The Barbados-flagged cargo ship Crown Emma ran aground late on Tuesday (Nov 24) near Istanbul's Kirecburnu neighborhood on the eastern side of the Bosporus, the Turkish Directorate General of Coastal Safety announced.
According to the directorate, the grounding was caused by a steering gear failure. After the incident, the crew confirmed that the ship had been unable to maneuver to prevent the grounding. The crew also told the press that the vessel had suffered minor damage to the hull below the waterline and might need repair work.
The ship is currently awaiting an underwater inspection and then will be refloated. Traffic through the strait is continuing.
The Crown Emma is 152 meters long refrigerated cargo ship, its molded beam is 23 meters and its maximum draft is 6.4 meters. The deadweight of the vessel is 10,351 DWT and the gross tonnage is 10,519 GRT. The cargo ship was built in 1996 by Iwagi Shipbuilding in its shipyard in Kamijima, Japan.

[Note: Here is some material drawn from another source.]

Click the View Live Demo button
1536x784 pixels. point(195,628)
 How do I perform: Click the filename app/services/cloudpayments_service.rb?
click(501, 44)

Despite the use of the latest technology to monitor ships, the passage of huge tankers and the fact that hiring a maritime pilot is optional increase the possibility of accidents in the Bosporus Strait, one of the busiest waterways in the world.
According to experts, there are 12 turning points in the 31-kilometer-long strait and at four of them tankers cannot be seen from the other side due to blind spots, which result in heightened risk of an accident.
Approximately 52,000 ships pass through the Bosporus each year and around 400 accidents have taken place in the strait since 1936.